##### Passage given #####

Update docs

miguelmartin75 · miguelmartin75 · commit 55834ed5cdb1 · 2026-02-12T00:09:55.000Z
diff --git a/src/diffusers/pipelines/cosmos/pipeline_cosmos2_5_transfer.py b/src/diffusers/pipelines/cosmos/pipeline_cosmos2_5_transfer.py
@@ -151,7 +151,7 @@ def retrieve_latents(
 
 class Cosmos2_5_TransferPipeline(DiffusionPipeline):
     r"""
-    Pipeline for Cosmos Transfer2.5 base model.
+    Pipeline for Cosmos Transfer2.5, supporting auto-regressive inference.
 
     This model inherits from [`DiffusionPipeline`]. Check the superclass documentation for the generic methods
     implemented for all pipelines (downloading, saving, running on a particular device, etc.).
@@ -538,18 +538,25 @@ def __call__(
         num_latent_conditional_frames: Optional[int] = None,
     ):
         r"""
-        The call function supports a predict-compatible path when `controls` is `None` (or `self.controlnet` is
-        `None`). In that mode it follows the same input semantics as `Cosmos2_5_PredictPipeline`:
+        The call function can be used in two modes: with or without controls.
 
+        When controls are not provided (`controls is None`), inference works in the same manner as predict2.5 (see
+        `Cosmos2_5_PredictPipeline`). This mode strictly uses the base transformer (`self.transformer`) to perform
+        inference and accepts as input an optional `image` or `video` along with a `prompt` / `negative_prompt`, and
+        can be used in the following ways:
         - **Text2World**: `image=None`, `video=None`, `prompt` provided.
         - **Image2World**: `image` provided, `video=None`, `prompt` provided.
         - **Video2World**: `video` provided, `image=None`, `prompt` provided.
 
         When `controls` are provided and a ControlNet is attached, `controls` drive the conditioning and `video` &
-        `image` is ignored.
+        `image` is ignored. Controls are assumed to be pre-processed, e.g. edge maps are pre-computed.
 
         Setting `num_frames` will restrict the total number of frames output, if not provided or assigned to None
         (default) then the number of output frames will match the input `video`, `image` or `controls` respectively.
+        Auto-regressive inference is supported and thus a sliding window of `num_frames_per_chunk` frames are used per
+        denoising loop. In addition, when auto-regressive inference is performed, the previous
+        `num_latent_conditional_frames` or `num_conditional_frames` are used to condition the following denoising
+        inference loops.
 
         Args:
             image (`PipelineImageInput`, *optional*):

##### Record list #####

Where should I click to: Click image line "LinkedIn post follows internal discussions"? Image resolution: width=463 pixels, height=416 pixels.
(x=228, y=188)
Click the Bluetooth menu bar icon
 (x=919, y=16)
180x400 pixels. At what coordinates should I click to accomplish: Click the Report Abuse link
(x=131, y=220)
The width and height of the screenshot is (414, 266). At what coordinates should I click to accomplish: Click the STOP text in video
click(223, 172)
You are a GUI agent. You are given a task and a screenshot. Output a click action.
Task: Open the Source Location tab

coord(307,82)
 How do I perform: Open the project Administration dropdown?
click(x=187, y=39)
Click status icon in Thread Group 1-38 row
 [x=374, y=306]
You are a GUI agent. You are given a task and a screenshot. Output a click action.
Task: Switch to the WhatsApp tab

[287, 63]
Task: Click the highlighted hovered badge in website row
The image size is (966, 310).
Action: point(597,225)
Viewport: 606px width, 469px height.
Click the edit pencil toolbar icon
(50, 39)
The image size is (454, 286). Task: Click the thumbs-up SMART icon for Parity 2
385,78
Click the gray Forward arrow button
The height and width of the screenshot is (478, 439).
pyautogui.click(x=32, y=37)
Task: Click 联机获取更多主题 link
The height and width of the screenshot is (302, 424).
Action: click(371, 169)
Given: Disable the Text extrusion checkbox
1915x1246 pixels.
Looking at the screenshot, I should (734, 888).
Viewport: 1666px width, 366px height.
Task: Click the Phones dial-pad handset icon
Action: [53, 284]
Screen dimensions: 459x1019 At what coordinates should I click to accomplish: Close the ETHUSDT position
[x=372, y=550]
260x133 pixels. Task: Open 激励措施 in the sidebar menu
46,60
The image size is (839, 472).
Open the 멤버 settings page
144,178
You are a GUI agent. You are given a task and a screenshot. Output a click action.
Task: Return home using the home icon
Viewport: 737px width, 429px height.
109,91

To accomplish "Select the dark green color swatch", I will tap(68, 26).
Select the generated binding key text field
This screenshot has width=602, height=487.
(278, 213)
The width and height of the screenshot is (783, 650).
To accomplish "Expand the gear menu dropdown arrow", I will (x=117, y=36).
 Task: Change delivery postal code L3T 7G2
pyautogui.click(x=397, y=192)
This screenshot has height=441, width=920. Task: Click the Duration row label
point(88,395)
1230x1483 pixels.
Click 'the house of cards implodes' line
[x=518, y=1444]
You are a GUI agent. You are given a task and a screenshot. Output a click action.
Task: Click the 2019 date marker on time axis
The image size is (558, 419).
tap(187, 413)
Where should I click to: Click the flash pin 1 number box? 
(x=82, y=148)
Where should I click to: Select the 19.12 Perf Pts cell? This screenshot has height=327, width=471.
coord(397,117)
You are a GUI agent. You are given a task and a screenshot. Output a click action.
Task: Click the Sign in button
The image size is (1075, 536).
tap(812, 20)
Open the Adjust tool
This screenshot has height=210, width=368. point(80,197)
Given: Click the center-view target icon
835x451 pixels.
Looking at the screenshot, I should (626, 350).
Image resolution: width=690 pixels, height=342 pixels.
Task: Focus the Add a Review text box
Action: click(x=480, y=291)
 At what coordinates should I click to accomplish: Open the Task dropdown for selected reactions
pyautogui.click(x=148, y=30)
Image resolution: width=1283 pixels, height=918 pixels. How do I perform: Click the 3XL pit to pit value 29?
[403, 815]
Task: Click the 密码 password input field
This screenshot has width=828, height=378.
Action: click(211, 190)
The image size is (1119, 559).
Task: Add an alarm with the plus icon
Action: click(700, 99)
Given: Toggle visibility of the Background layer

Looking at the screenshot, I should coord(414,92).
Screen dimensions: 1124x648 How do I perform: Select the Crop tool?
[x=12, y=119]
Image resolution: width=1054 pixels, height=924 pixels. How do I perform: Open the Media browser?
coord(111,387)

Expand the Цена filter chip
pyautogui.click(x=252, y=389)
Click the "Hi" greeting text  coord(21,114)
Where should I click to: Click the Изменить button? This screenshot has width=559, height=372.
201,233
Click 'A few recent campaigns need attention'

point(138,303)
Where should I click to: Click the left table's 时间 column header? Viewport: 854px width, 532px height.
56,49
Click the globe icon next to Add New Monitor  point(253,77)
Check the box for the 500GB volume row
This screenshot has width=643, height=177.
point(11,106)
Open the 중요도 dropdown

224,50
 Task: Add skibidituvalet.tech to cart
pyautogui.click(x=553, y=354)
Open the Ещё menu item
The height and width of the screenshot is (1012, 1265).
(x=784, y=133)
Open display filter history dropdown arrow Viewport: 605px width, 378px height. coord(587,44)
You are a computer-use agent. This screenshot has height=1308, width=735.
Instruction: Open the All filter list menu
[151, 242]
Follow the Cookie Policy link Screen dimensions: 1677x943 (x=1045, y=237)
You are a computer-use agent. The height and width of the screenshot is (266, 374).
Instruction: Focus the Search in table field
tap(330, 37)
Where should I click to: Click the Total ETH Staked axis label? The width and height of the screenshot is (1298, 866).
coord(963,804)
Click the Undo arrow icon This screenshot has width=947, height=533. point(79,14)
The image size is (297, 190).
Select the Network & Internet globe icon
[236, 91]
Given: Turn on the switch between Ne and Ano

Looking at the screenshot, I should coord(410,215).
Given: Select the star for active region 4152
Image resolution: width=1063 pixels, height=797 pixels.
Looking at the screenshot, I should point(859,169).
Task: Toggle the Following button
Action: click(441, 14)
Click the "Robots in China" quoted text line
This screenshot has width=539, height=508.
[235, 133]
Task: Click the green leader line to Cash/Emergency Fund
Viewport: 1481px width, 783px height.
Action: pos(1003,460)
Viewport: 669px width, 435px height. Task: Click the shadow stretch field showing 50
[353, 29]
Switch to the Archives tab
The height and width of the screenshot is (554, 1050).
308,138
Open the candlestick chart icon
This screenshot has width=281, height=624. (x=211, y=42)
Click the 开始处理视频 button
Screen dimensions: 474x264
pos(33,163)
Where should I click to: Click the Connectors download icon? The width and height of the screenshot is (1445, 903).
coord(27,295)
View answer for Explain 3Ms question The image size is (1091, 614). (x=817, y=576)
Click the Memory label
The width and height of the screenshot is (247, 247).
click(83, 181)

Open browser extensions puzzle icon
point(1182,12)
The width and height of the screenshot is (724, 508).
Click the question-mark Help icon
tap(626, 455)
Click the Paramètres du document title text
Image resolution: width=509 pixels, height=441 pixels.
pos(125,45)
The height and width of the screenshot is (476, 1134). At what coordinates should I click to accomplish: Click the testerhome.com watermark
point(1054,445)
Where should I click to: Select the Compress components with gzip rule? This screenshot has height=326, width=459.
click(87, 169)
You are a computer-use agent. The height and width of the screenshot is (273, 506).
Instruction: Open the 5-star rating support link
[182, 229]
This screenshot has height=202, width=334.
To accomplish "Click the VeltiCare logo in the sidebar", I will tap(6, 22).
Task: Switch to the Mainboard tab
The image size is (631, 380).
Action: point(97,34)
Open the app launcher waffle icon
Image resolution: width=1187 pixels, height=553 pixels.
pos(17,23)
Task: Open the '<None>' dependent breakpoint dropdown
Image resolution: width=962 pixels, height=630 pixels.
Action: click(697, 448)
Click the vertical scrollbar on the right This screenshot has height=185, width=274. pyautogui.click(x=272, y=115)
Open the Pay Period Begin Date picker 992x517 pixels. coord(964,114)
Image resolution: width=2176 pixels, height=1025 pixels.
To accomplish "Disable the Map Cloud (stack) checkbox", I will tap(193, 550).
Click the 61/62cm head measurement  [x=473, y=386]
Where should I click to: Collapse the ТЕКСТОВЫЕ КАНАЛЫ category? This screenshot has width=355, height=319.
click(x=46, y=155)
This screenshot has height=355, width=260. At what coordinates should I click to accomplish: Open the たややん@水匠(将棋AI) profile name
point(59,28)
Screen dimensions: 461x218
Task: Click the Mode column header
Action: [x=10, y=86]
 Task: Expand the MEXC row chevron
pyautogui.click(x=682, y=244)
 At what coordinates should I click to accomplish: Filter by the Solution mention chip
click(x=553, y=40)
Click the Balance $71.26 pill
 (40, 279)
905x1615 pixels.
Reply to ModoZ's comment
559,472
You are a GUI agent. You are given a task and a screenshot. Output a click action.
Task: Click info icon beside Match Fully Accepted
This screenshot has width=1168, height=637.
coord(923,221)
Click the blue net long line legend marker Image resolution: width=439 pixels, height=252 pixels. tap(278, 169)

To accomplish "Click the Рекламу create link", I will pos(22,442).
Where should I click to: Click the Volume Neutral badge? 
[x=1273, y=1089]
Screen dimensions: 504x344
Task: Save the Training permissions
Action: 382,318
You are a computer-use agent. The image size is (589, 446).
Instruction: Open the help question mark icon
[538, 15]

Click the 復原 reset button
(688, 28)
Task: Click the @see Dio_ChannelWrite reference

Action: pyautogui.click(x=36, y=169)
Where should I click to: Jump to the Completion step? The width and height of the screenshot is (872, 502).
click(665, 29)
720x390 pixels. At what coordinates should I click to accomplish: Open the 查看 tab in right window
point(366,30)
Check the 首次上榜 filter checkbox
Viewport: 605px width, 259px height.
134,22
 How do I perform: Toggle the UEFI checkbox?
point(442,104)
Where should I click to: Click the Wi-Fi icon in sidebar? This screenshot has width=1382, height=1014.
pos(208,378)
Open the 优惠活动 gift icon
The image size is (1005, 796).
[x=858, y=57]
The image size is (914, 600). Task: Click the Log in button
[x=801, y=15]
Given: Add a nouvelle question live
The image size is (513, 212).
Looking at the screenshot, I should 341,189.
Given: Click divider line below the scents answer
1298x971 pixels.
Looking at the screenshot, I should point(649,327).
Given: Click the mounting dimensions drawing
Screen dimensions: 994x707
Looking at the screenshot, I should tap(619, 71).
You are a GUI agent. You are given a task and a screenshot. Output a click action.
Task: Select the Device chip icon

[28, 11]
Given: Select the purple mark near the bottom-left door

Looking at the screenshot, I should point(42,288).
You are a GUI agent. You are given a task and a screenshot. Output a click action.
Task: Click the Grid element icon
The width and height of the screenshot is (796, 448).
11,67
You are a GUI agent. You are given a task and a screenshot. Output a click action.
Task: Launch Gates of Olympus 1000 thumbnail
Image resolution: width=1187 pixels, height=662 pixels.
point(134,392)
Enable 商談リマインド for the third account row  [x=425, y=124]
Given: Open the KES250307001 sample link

#####

Answer these from the commit:
(a) After the change, what does the class description say the Cosmos Transfer2.5 pipeline supports?
(b) What does the commit say is assumed about controls when they are provided?
(c) What sliding window is used per denoising loop during auto-regressive inference?

◆ Output:
(a) Auto-regressive inference.
(b) They are assumed to be pre-processed; for example, edge maps are pre-computed.
(c) A window of `num_frames_per_chunk` frames.